Édition nº 117

Le chemin du tir à l’arc  |  Des tirs justes

Le chemin du tir à l’arc

Il est important de répéter
     Une action est une pensée qui se manifeste.
      Un petit geste nous dénonce, de sorte que nous devons tout perfectionner, penser aux détails, apprendre la technique de telle manière qu’elle devienne intuitive. L’intuition n’a rien à voir avec la routine, elle relève d’un état d’esprit qui est au-delà de la technique.
      Ainsi, après avoir beaucoup pratiqué, nous ne pensons plus à tous les mouvements nécessaires : ils font désormais partie de notre existence. Mais pour cela, il faut nous entraîner, répéter.
      Et comme si cela ne suffisait pas, il faut répéter et nous entraîner.
      Observez un bon forgeron qui travaille l’acier. Pour l’œil mal entraîné, il répète les mêmes coups de marteau.
      Mais celui qui connaît l’importance de l’entraînement sait que, chaque fois qu’il soulève le marteau et le fait redescendre, l’intensité du coup est différente. La main répète le même geste, mais à mesure qu’elle s’approche du fer, elle comprend si elle doit le toucher plus durement ou plus délicatement.
      Observez le moulin. Pour qui regarde ses ailes une seule fois, il semble tourner à la même vitesse, répétant toujours le même mouvement.
      Mais celui qui connaît les moulins sait qu’ils sont soumis au vent et changent de direction chaque fois que c’est nécessaire.
      La main du forgeron a été éduquée après qu’il a répété des milliers de fois le geste de marteler. Les ailes du moulin peuvent se mouvoir très vite après que le vent a beaucoup soufflé et que ses engrenages ont été polis.
      L’archer laisse beaucoup de flèches passer loin de son objectif, car il sait qu’il n’apprendra l’importance de l’arc, de la position, de la corde et de la cible que lorsqu’il aura répété ses gestes des milliers de fois, sans craindre de se tromper.
      Et puis vient le moment où il n’a plus besoin de penser à ce qu’il est en train de faire. Dès lors, l’archer devient son arc, sa flèche et sa cible.
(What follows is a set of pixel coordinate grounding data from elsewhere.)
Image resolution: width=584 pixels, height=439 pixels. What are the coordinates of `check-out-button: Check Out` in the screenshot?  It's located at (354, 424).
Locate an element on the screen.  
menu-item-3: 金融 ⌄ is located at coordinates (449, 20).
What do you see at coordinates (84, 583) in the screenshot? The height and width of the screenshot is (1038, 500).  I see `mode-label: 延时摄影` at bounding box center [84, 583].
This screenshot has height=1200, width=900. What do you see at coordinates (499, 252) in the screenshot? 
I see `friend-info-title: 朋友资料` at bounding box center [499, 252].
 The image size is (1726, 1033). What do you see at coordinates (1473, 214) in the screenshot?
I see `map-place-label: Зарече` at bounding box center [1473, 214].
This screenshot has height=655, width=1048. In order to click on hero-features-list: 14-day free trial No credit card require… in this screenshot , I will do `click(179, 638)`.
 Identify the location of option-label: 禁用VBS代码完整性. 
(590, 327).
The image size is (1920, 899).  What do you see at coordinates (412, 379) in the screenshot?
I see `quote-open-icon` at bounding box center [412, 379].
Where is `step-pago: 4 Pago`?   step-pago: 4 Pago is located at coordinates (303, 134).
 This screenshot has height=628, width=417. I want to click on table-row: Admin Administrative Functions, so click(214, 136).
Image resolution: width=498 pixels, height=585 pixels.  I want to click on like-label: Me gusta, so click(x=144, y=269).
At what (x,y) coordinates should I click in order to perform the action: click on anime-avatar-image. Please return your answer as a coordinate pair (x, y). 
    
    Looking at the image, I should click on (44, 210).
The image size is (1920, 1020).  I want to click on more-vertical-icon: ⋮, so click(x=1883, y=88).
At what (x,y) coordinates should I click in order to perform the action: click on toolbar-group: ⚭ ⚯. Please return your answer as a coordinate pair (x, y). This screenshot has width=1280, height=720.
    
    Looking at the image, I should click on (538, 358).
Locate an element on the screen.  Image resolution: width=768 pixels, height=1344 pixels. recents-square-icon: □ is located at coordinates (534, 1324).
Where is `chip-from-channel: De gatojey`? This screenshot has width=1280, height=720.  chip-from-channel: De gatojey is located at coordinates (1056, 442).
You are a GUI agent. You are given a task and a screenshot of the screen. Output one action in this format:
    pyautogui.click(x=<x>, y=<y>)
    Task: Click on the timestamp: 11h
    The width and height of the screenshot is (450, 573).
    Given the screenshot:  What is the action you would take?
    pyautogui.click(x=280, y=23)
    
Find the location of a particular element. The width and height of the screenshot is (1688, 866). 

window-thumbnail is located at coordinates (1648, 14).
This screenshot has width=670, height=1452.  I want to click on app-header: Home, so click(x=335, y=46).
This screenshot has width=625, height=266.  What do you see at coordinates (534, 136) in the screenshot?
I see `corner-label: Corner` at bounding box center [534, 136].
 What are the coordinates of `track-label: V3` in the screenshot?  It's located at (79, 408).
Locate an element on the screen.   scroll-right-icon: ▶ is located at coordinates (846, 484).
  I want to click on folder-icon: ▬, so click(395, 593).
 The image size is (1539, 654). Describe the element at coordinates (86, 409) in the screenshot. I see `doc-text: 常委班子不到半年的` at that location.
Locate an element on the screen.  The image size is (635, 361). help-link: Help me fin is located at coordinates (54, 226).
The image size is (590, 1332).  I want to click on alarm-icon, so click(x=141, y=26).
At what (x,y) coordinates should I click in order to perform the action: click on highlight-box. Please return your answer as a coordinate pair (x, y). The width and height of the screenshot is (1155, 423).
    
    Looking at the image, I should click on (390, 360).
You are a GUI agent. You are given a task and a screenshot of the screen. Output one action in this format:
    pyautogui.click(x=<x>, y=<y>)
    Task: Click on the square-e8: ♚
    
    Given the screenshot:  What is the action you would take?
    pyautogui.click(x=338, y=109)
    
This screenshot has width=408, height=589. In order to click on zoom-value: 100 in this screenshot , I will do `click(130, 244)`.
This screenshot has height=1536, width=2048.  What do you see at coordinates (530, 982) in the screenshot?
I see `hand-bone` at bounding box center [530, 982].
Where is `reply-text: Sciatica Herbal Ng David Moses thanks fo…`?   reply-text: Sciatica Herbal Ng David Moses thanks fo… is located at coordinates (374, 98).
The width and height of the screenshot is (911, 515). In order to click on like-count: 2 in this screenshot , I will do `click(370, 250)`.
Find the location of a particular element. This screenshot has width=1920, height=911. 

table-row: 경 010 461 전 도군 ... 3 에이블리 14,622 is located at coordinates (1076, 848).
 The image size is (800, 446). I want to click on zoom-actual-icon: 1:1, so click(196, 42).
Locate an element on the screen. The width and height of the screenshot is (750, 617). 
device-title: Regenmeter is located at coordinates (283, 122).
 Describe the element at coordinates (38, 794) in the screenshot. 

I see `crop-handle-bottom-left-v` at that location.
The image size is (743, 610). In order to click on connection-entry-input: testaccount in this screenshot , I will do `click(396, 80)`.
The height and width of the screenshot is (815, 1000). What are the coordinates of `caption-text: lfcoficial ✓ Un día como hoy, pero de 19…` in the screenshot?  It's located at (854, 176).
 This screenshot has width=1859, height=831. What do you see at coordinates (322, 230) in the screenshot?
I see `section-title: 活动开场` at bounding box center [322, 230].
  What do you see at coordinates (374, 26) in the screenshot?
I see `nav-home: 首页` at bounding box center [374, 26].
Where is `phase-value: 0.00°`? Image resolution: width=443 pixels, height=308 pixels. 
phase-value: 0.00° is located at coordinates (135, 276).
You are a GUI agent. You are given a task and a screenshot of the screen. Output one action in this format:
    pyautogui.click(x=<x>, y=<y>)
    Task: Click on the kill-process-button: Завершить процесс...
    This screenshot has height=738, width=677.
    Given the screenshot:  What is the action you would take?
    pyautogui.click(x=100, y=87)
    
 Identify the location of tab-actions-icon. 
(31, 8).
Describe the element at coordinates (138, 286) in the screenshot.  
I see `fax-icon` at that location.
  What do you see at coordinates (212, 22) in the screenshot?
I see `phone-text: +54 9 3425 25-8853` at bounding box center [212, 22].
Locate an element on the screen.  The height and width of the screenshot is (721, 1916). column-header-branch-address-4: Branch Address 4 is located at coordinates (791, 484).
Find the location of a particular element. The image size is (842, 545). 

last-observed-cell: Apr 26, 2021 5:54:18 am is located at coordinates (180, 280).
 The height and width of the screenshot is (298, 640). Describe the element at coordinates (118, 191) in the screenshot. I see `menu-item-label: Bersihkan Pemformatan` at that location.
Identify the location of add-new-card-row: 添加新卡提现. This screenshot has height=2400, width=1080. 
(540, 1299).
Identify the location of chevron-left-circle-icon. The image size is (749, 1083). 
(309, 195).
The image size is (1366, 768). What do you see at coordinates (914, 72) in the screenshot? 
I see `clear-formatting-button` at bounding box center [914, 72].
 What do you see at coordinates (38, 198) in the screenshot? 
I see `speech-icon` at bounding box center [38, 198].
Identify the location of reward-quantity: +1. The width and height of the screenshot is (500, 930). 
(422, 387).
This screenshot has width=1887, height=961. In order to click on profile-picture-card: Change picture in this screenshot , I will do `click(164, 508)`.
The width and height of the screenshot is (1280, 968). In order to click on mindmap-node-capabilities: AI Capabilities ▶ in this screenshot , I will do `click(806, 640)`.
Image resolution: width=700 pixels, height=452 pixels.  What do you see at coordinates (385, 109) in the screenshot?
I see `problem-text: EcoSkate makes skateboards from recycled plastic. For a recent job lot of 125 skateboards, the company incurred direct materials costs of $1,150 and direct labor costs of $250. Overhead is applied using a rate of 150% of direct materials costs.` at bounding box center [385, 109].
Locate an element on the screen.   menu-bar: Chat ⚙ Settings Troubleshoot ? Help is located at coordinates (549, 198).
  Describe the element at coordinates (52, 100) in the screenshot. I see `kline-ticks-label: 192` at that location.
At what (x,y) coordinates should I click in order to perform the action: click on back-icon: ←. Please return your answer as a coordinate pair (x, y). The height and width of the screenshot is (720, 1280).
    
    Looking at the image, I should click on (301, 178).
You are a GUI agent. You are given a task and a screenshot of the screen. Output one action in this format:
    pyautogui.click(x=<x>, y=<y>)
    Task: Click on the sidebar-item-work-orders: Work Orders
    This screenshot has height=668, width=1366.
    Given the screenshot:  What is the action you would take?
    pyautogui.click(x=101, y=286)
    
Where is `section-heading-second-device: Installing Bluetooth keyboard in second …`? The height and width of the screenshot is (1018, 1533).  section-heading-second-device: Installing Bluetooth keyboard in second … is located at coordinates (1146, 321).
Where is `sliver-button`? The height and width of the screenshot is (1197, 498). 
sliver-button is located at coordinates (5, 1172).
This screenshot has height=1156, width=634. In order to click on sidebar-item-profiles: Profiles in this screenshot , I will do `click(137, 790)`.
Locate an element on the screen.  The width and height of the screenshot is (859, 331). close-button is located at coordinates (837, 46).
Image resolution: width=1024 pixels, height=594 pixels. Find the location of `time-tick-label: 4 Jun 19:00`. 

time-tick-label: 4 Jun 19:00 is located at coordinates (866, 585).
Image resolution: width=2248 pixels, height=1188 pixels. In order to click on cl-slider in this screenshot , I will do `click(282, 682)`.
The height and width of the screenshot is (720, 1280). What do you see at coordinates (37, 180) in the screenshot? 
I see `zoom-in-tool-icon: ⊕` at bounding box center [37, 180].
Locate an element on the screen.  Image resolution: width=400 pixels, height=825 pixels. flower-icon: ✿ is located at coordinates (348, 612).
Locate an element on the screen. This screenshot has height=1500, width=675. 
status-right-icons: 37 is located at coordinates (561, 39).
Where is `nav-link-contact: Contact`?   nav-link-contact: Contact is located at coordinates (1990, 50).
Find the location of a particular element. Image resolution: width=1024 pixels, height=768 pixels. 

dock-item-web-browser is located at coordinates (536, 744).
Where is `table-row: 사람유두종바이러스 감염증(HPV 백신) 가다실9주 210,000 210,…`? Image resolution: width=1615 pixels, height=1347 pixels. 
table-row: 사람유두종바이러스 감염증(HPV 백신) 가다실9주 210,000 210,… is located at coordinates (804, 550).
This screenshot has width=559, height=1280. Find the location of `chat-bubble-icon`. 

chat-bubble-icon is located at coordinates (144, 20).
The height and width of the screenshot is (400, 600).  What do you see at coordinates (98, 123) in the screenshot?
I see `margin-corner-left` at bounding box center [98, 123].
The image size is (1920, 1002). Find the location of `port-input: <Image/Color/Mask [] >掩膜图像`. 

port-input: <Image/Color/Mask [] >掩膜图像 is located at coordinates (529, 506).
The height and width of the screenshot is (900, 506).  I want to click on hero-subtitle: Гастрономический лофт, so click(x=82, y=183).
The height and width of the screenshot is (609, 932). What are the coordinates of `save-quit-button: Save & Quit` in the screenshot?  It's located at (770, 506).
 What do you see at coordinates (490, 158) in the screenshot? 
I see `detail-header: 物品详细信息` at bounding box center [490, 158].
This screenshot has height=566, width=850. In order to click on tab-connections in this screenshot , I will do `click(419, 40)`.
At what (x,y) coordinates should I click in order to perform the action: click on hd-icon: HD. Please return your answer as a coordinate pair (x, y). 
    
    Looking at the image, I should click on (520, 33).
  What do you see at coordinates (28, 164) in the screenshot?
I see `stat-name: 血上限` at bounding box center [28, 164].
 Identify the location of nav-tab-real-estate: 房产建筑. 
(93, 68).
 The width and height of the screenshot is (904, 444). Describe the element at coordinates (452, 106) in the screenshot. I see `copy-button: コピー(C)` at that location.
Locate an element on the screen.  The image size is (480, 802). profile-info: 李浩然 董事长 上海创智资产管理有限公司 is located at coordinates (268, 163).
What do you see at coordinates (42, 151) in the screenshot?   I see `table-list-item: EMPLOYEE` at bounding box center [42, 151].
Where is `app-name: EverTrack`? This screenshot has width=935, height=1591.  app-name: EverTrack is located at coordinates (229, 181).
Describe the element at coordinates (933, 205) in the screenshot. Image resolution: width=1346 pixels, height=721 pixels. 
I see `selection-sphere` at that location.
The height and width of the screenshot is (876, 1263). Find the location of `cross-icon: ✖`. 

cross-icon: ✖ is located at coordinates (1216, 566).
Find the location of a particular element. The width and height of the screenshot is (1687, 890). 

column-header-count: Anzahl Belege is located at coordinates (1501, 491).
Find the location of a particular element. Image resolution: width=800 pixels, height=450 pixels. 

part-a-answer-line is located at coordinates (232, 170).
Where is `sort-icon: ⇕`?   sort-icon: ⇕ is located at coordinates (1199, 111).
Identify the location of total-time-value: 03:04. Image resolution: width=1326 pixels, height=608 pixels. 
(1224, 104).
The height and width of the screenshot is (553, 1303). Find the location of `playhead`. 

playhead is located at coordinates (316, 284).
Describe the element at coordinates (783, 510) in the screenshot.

Comment observer le vol de la flèche
     La flèche est l’intention qui se projette dans l’espace.
      Une fois qu’elle a été lancée, l’archer ne peut plus rien faire, si ce n’est accompagner son parcours vers la cible. À partir de ce moment, la tension nécessaire au tir n’a plus de raison d’exister.
      Alors, l’archer garde les yeux fixés sur le vol de la flèche, mais son cœur est en paix et il sourit.
     À ce moment, il s’est suffisamment entraîné, il est parvenu à développer son instinct, il a gardé son élégance et sa concentration durant tout le processus du tir, il va sentir la présence de l’univers et voir que son action était juste et digne.
      Grâce à la technique, ses deux mains sont prêtes, sa respiration précise, ses yeux peuvent fixer la cible. Grâce à l’instinct, le moment de tirer sera parfait.
      Celui qui passerait près de là et verrait l’archer les bras écartés, ses yeux suivant la flèche, penserait qu’il est paralysé. Mais les alliés savent que l’esprit de celui qui a tiré est dans une autre dimension, qu’il est maintenant en contact avec tout l’univers : il continue à travailler, apprenant tout ce que ce tir a apporté de positif, corrigeant les erreurs éventuelles, acceptant ses qualités, attendant de voir comment la cible réagit quand elle est atteinte.
      Lorsque l’archer tend la corde, il peut voir le monde entier dans son arc. Lorsqu’il accompagne le vol de la flèche, ce monde s’approche de lui, le caresse, et il a la sensation parfaite du devoir accompli.
      Aussitôt qu’il accomplit son devoir et transforme son intention en geste, un guerrier de la lumière n’a plus rien à redouter : il a fait ce qu’il avait à faire. Il ne s’est pas laissé paralyser par la peur – même si la flèche n’a pas atteint la cible, il aura une autre occasion, car il ne s’est pas montré lâche.